Most guitar pedalboards used to be made of wood, however there has been a shift towards using aluminium and plastic over the years.
When buying your pedalboard consider the material the frame is made of and be sure to do some background research. For performers, a pedalboard frame should be strong, yet lightweight, so it’s easy to carry around.
While acoustic players may not need as many pedals as those who play an electric guitar, there really is no limit on how many pedals one can use.
If you were to only use the recommended pedals I’ve listed for an acoustic guitar, you should be fine with a small pedalboard.
To get an approximate measure of the dimensions you need for your pedalboard you can take all your effects pedals and lay them across a flat surface, with a measuring tape have a look at the space they take. A small pedalboard should be able to fit around four regular-sized pedals.

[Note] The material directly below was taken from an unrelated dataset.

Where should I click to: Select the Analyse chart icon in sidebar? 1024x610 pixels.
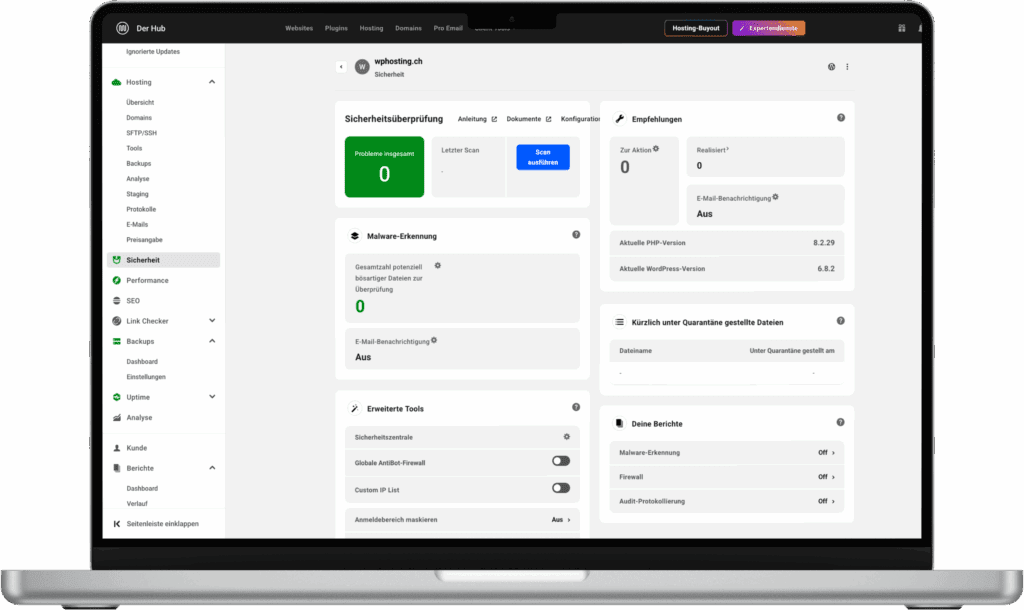click(x=117, y=417)
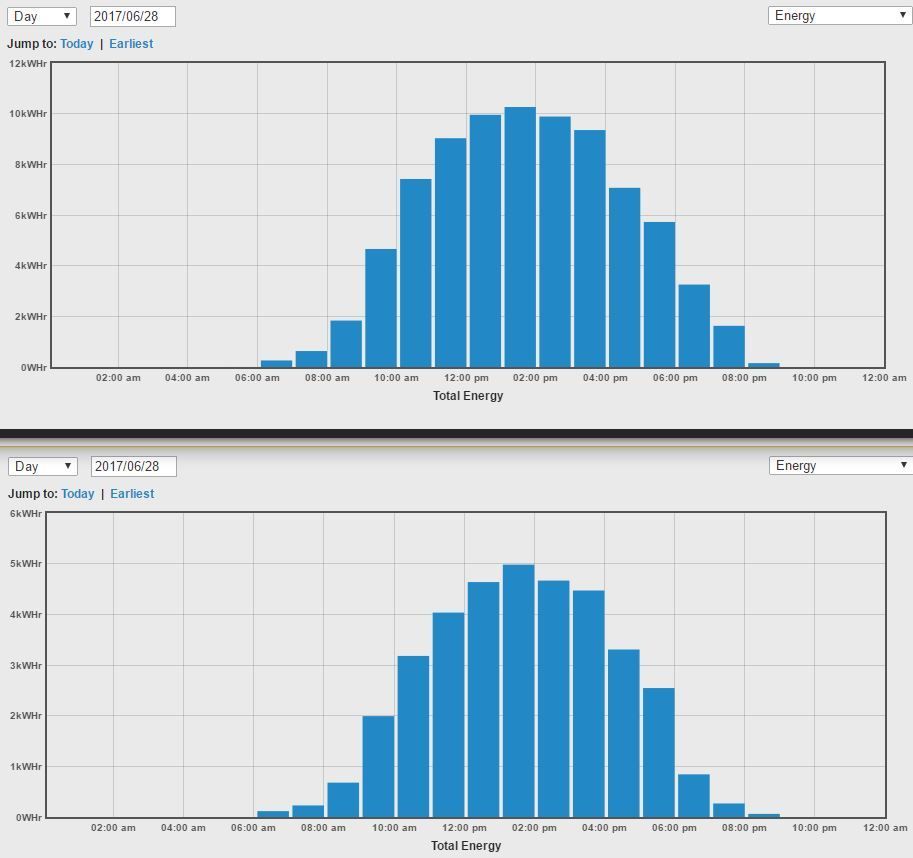Expand the Energy dropdown for the bottom chart
Screen dimensions: 913x858
(839, 465)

The way your pedal attaches to the pedalboard is important for accessibility and aesthetic.
For instance, a Velcro might seem convenient for attachment but you may prefer a more solid attachment in which case you may consider screw-in pedal plates which would also commend you a clean look.

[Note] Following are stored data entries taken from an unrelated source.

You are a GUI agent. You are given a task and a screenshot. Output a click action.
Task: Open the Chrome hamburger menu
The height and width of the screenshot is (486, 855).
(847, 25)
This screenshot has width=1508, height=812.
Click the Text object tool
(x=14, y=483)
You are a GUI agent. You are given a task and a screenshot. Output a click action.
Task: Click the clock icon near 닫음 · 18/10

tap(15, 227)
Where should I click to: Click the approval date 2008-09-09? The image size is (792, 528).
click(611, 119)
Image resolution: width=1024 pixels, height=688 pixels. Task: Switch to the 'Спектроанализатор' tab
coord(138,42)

However, this would make it harder for you to replace pedals in the future. So it’s necessary for you to weigh the pros and cons of whichever adhesive you use.
Read Also: What are the best strings for your acoustic guitar?

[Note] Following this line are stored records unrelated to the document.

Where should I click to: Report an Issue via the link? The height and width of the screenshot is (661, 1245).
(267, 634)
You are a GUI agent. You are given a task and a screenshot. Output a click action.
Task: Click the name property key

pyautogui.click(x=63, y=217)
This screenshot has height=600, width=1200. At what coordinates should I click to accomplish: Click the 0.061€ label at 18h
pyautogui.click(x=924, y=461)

My Reviews Of The Best Pedalboards For Acoustic Guitar Players
The remarkably innovative simple design of the Pedaltrain Nano+ creates a compact, strong structure for you to arrange up to 6 of your pedals on to.
It offers a commendable lightweight design featuring two rails crafted from lightweight aircraft-grade aluminium with a durable matte finish –all for an affordable price.
Conveniently, it comes with a fitted case for you to store and transport your board along with your pedals and cables.
- Great Value
- Extremely Lightweight
- Lack of space for power supply
Gorilla Universal Guitar Effects Pedalboard
Built like a rock, this pedalboard is bound to stay with you for a long time with its sturdy steel structure giving it optimal durability and strength.
- Amazing value for money
- Very strong
- Heavier than competitors
Boss BCB-60 Pedalboard
Durability isn’t a joke with this board. Boss has stuck true to its previous models, coating the inner and exterior of the board with molded plastic resin, guaranteed to stay strong through several road trips.
Don’t underestimate the benefits of a self-powered board like this, it greatly reduces your clutter. This pedalboard really gives you a bang for your buck in the most compact, subtle way possible.
- Large mounting space
- High-quality durable material
- Frail lid latches
- Heavier than competitors
GOKKO Guitar Pedalboard Case
Let’s not forget the GOKKO pedalboard. It has sufficient space to carry up to eight pedals –you won’t get a pedalboard this big for a price this low.
It’s boastful lightweight and resilient design leaves you with little to worry about in terms of damage or transportation during your road trips.
And courted by a fitted case and strong Velcro, it’s guaranteed to transport your pedals securely and safely.
You can’t ignore its affordability, sitting at under $40 it’s one of the cheapest pedalboards in the market, but the quality is irrefutably one which could compete with one of the more expensive boards.
- Great Value
- Comes in multiple sizes
It really doesn’t get simpler than this, and the price you’ll pay will be worth it.
- Multiple sizes available
- Simple design
- Bag lacks durability
- Large gaps between bars
My Top Pick: Pedaltrain Nano+
Most of us are searching for a professional-looking pedalboard that’s affordable and fits our requirements.
That is exactly why I’ve chosen the Pedal train Nano+ as my personal favorite. It’s heavily under-priced for the quality you receive.
Flattered by a well-fitted zip-up case, this pedalboard is portable, robust and is the lightest out of all the ones we’ve reviewed; it’ll be a breeze for you to carry around between gigs.
I would recommend it even if it were more expensive, as its quality is definitely one that competes with some of our high-end competitors.